The labelling and medicalisation of disability
19. One of the key problems appears to be the definition of incapacity
itself. Labelling someone as 'incapable' of work sends out a very
strong message to the claimant and to potential employers. With
so many Incapacity Benefit claimants themselves saying they would
like to work, the incapacity label is misleading and unhelpful.
The Green Paper suggestion of changing the name of Incapacity
Benefit gained support from witnesses giving oral evidence to
the Committee. The
Committee supports the move to change the name of Incapacity Benefit
to something with more positive connotations. This will help to
dispel the myth that many disabled people are unable to work.
20. A further problem identified during the course of this inquiry
is the medicalisation of the incapacity benefits system. There
remains a reliance on the medical profession, who may not be best
placed to decide whether or not someone is capable of working.
The Shaw Trust suggested that there is a danger that incapacity
is still being measured against previous employment. They also
warned that capacity/incapacity may be assessed without a proper
understanding of the support available to enable a person to work.
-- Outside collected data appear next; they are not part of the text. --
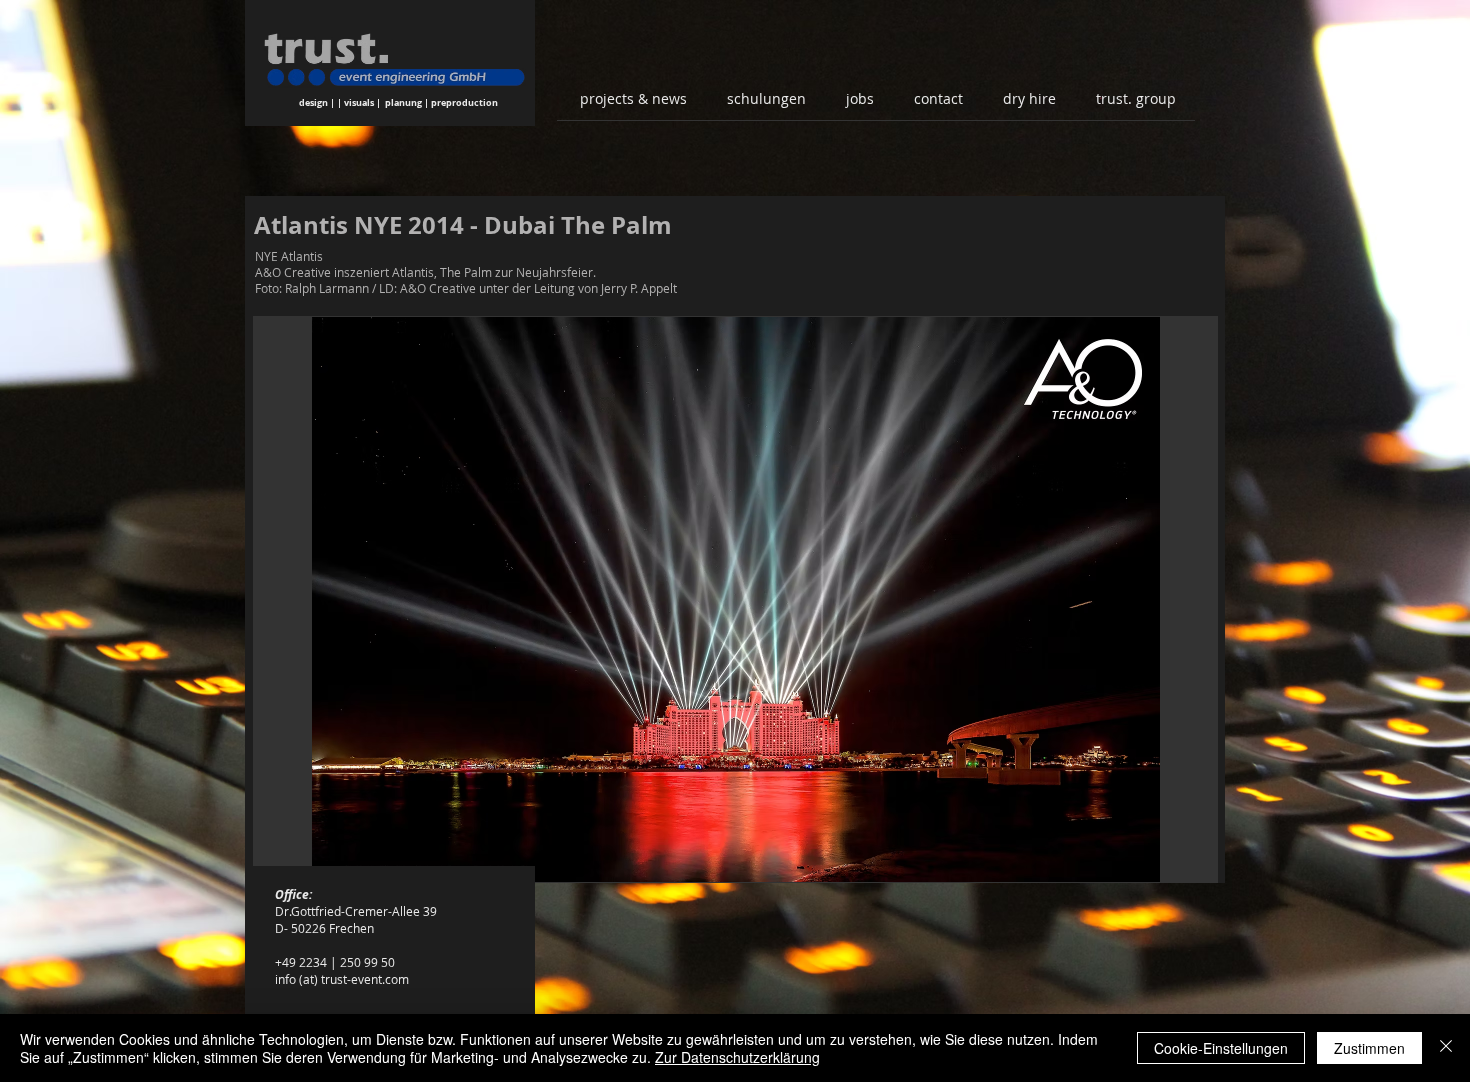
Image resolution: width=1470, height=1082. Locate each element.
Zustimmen (1369, 1048)
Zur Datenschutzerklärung (737, 1057)
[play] (1175, 864)
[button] (735, 599)
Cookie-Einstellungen (1221, 1048)
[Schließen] (1446, 1048)
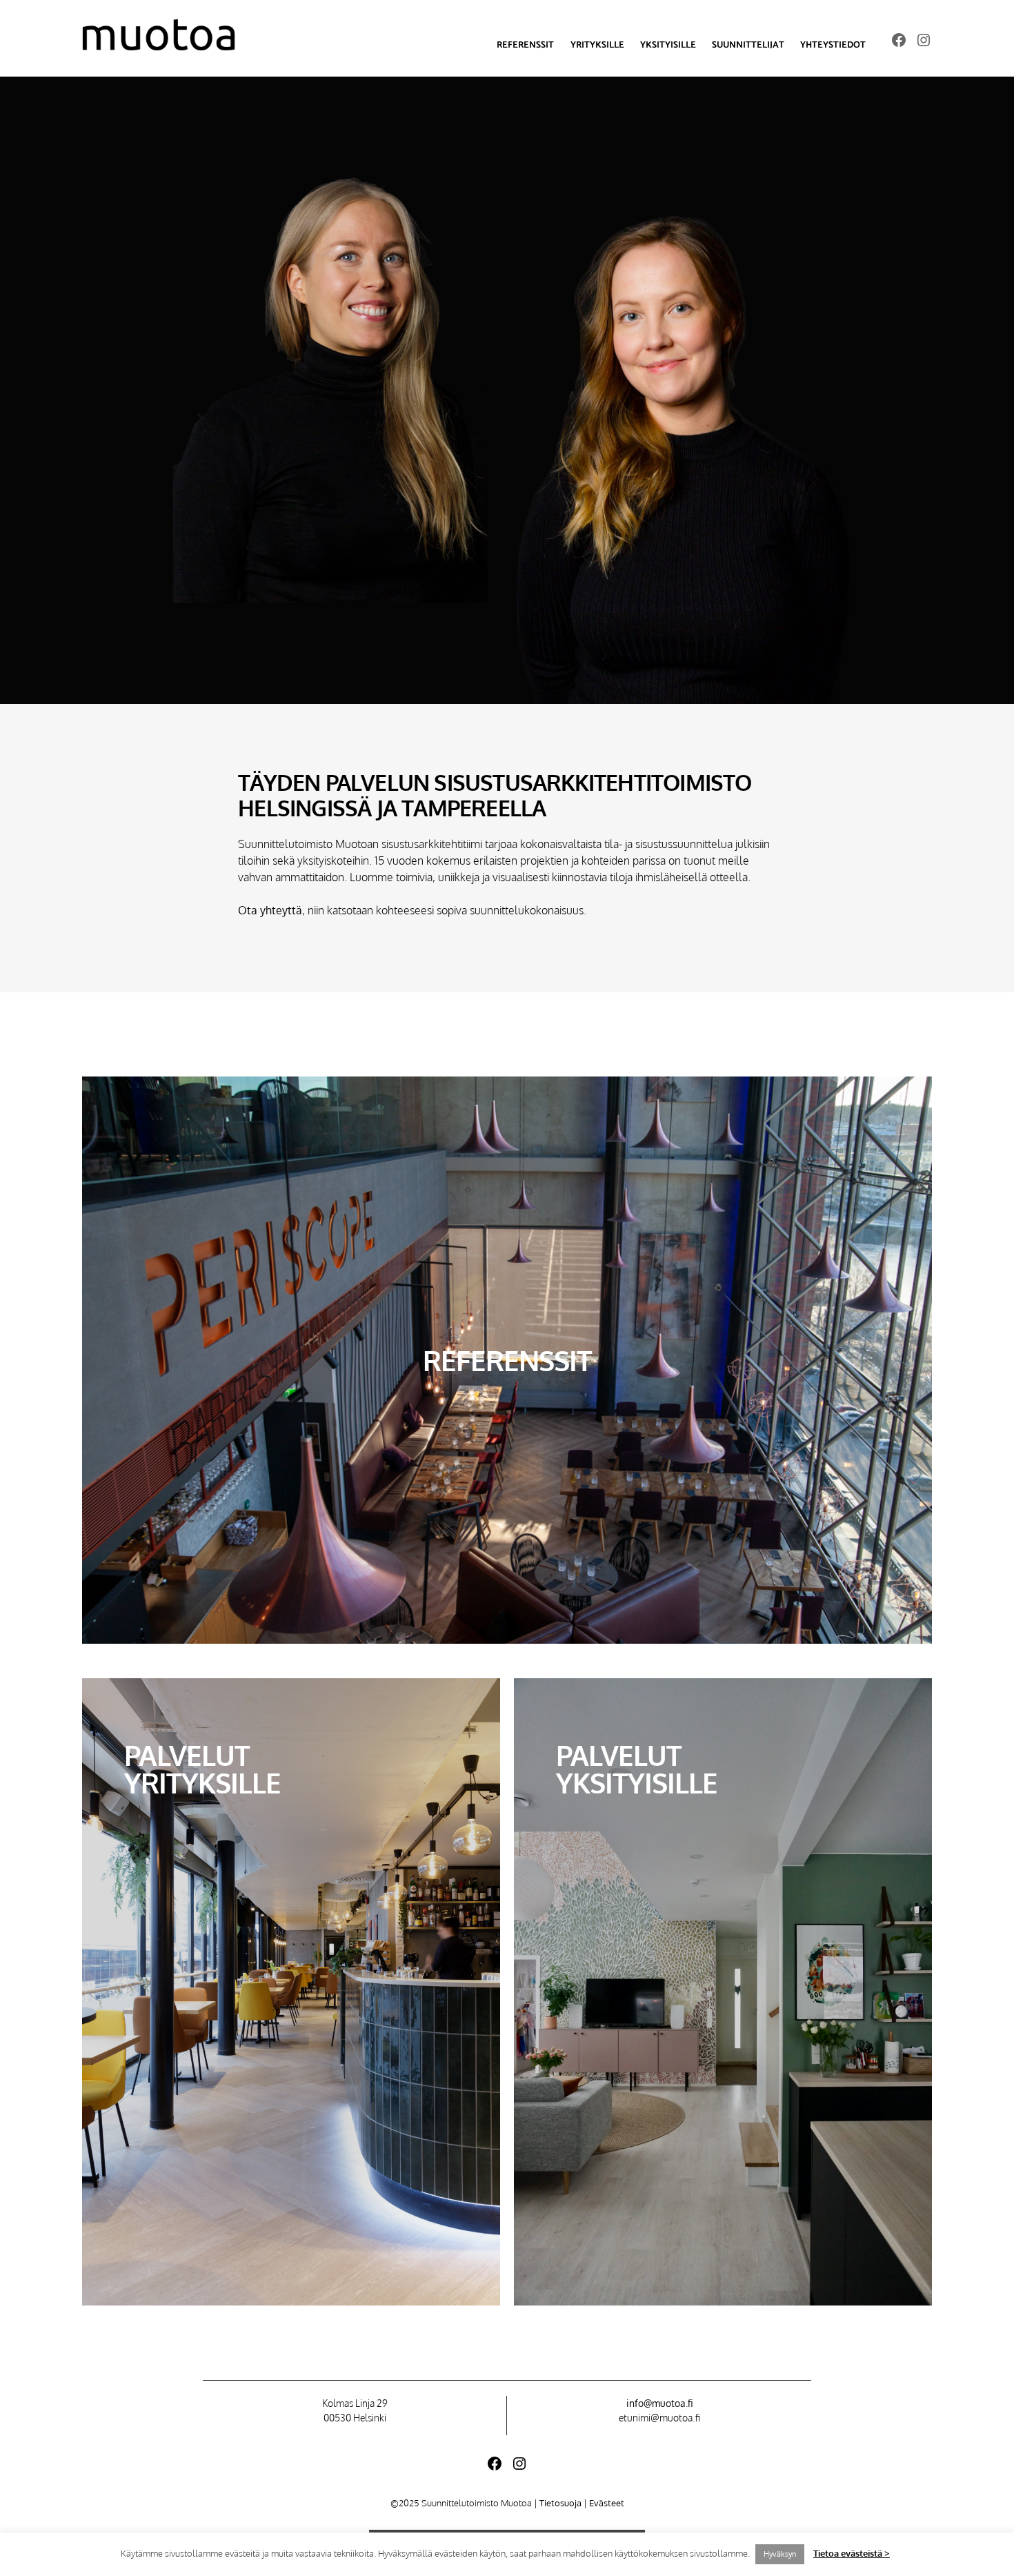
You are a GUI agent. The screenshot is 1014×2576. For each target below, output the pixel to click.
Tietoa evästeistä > (851, 2553)
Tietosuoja (560, 2502)
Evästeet (606, 2502)
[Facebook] (899, 40)
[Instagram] (923, 40)
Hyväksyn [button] (780, 2554)
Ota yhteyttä (270, 910)
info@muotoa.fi (659, 2403)
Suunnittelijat (748, 45)
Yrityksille (597, 45)
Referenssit (525, 45)
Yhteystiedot (833, 45)
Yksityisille (668, 45)
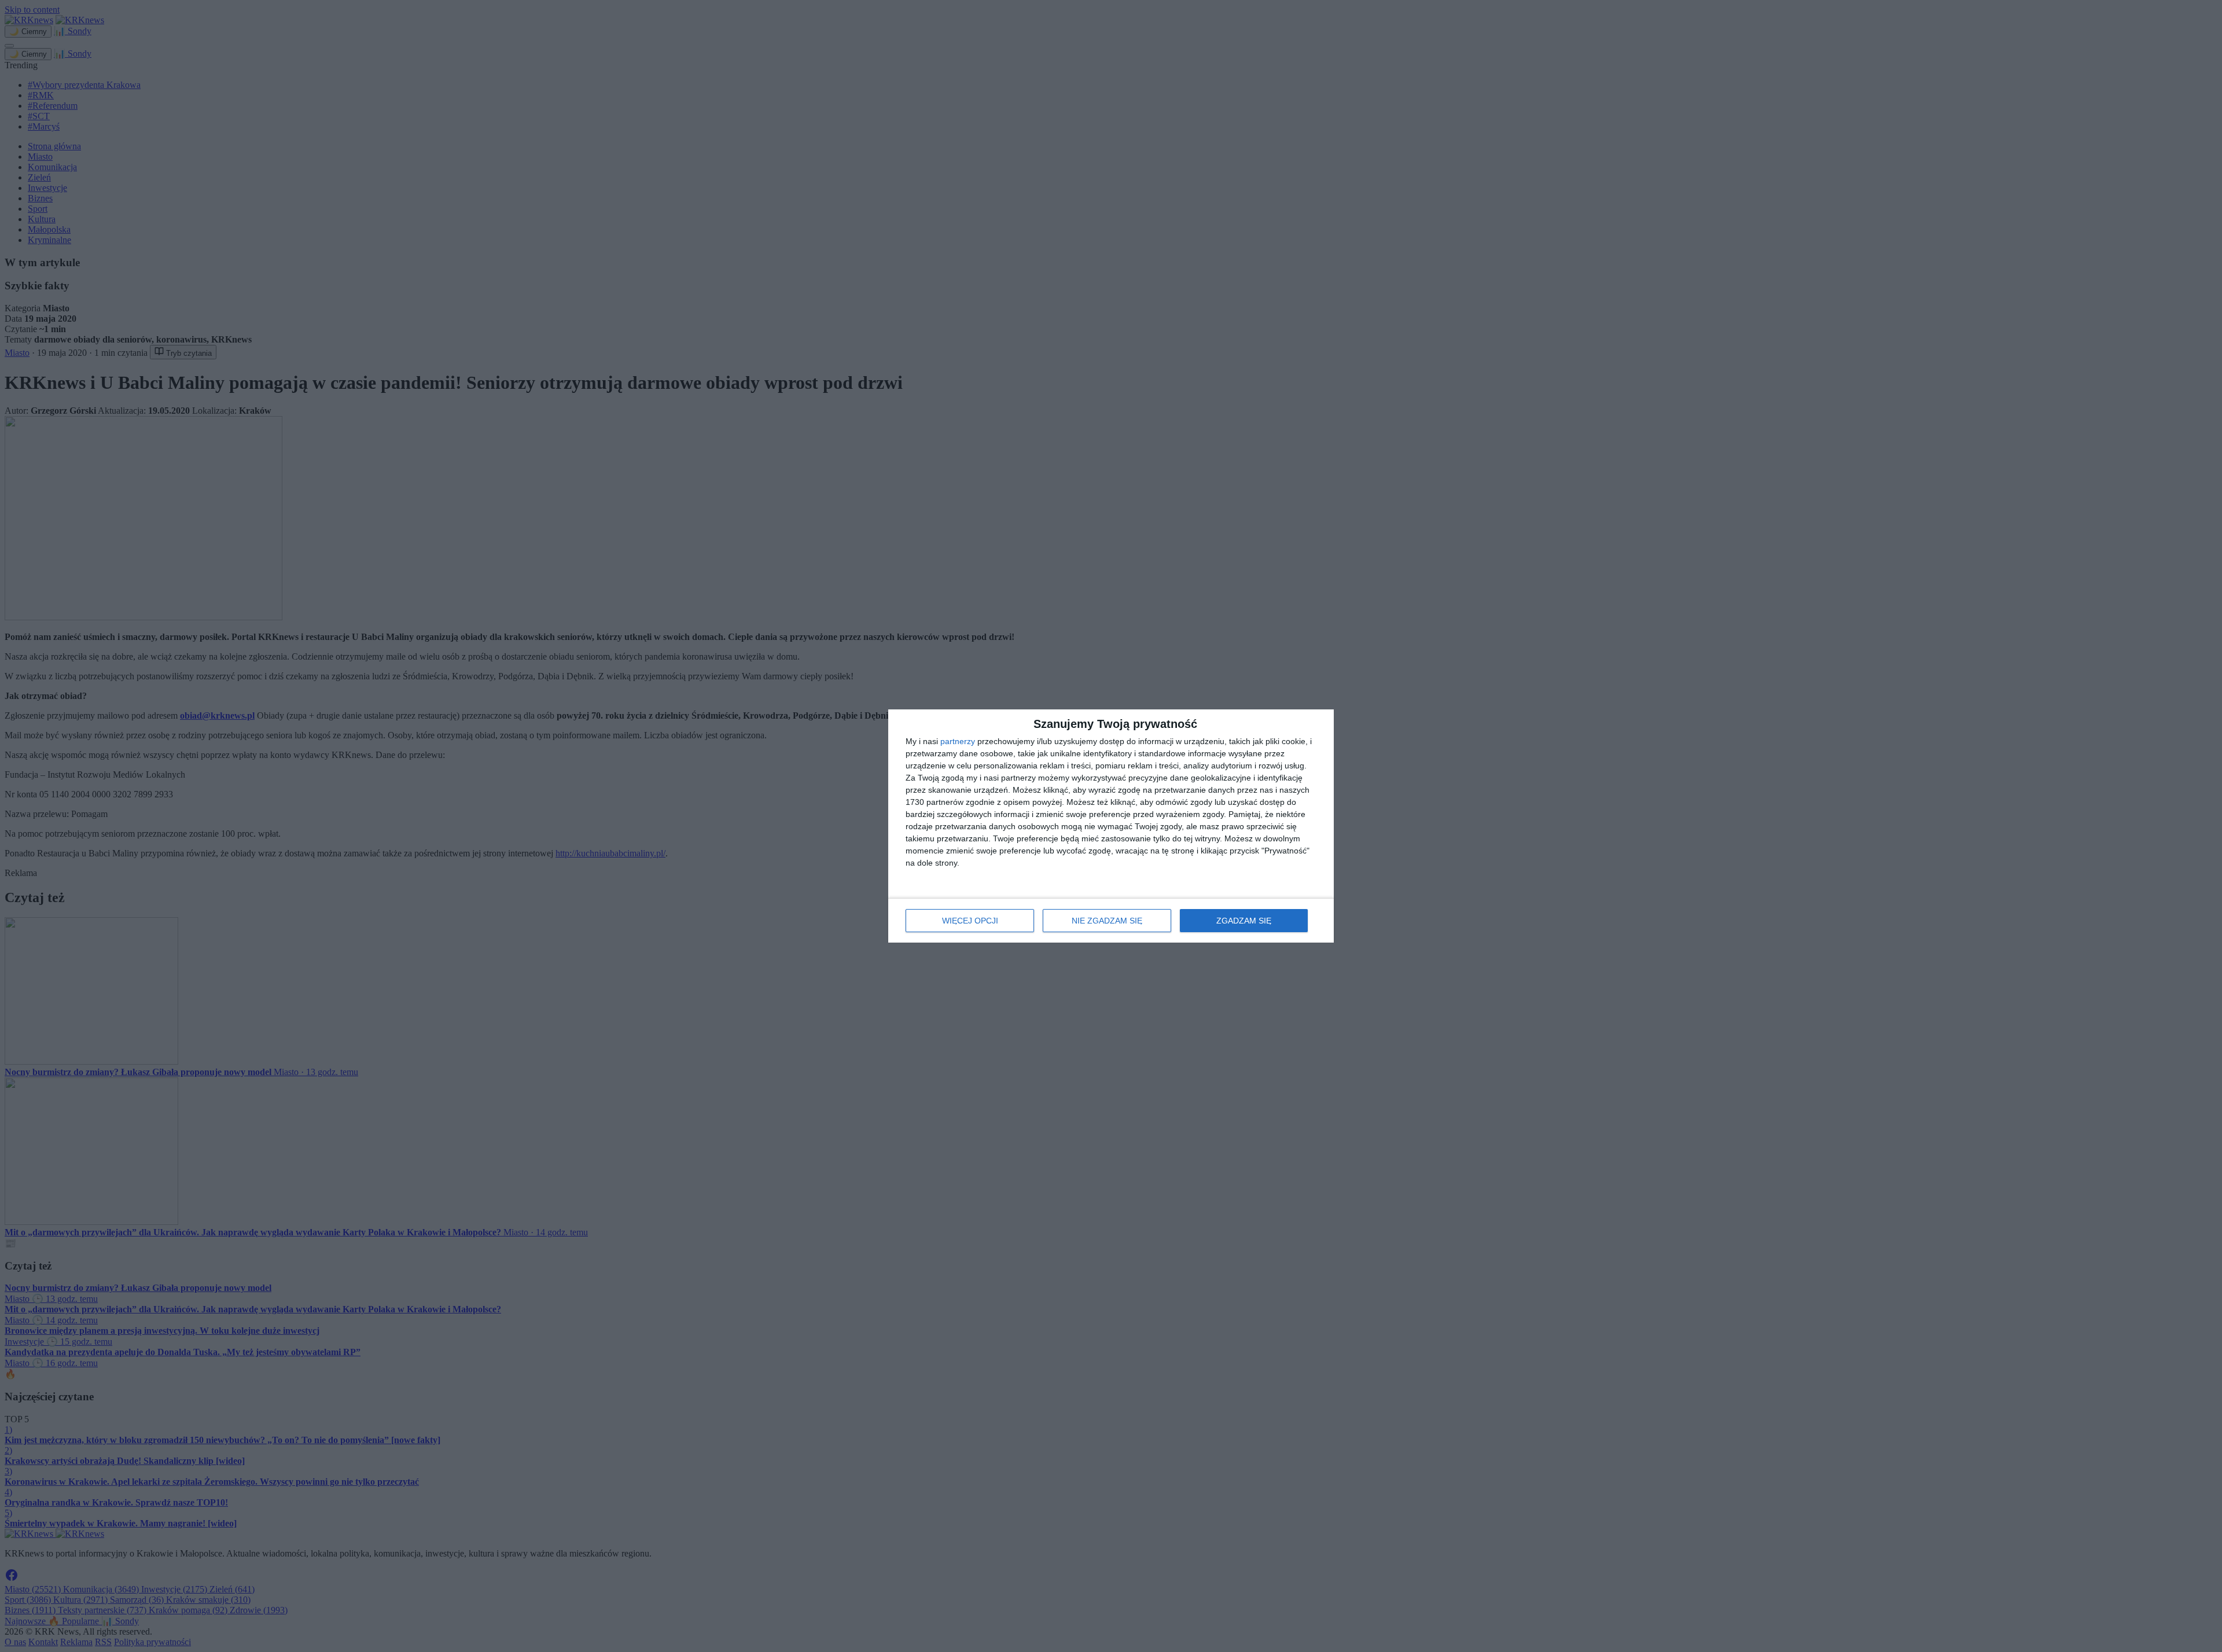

They suggested a move away from a purely medical process by using
more occupational nurses and fewer doctors.
21. The Employers' Forum on Disability summed up the problem with
the medicalisation of the incapacity benefits system and the issues
caused: "Both employers and people with disabilities experience
the health service as a barrier. The medical profession does not
generally understand disability to be an equal opportunities or
discrimination issue and is unfamiliar with the DDA. Doctors tend
to overestimate the risk to the company associated with hiring
someone with a disability or health condition, and underestimate
the potential of the employer to make the necessary adjustments.
Millions of people in work have no access to occupational health
specialist physicians; instead, general practitioners are consulted
at recruitment and in retention cases. GPs tend to have a very
limited understanding of the realities of work and the nature
of possible adjustments and have little time in which to consider
work related adjustments."
22. The Committee agrees with suggestions that reliance on a medical
model of assessing incapacity is acting as an additional barrier
to disabled people who want to move into work. We recommend
that occupational nurses and Disability Employment Advisers should
have more input into the Personal Capability Assessment. We
also recommend that the Government investigate the 'nonNHS'
models of voluntary groups and private providers, who have developed
medical models aimed at job retention and, where that is impossible,
a rapid return to work. We further recommend that this should
be built into the pilots proposed in the Green Paper, so that
half of the pilots should have their medical services delivered
other than through the NHS. We hope that this would ensure
that consistent standards are operating across the UK.
23. The Committee agrees with the Department that the three factors
contributing to the rise in incapacity benefit claimants are economic
and industrial changes, benefit administration and demographic
changes. Measures currently undertaken to help disabled people
move into work need explicitly to address these three factors.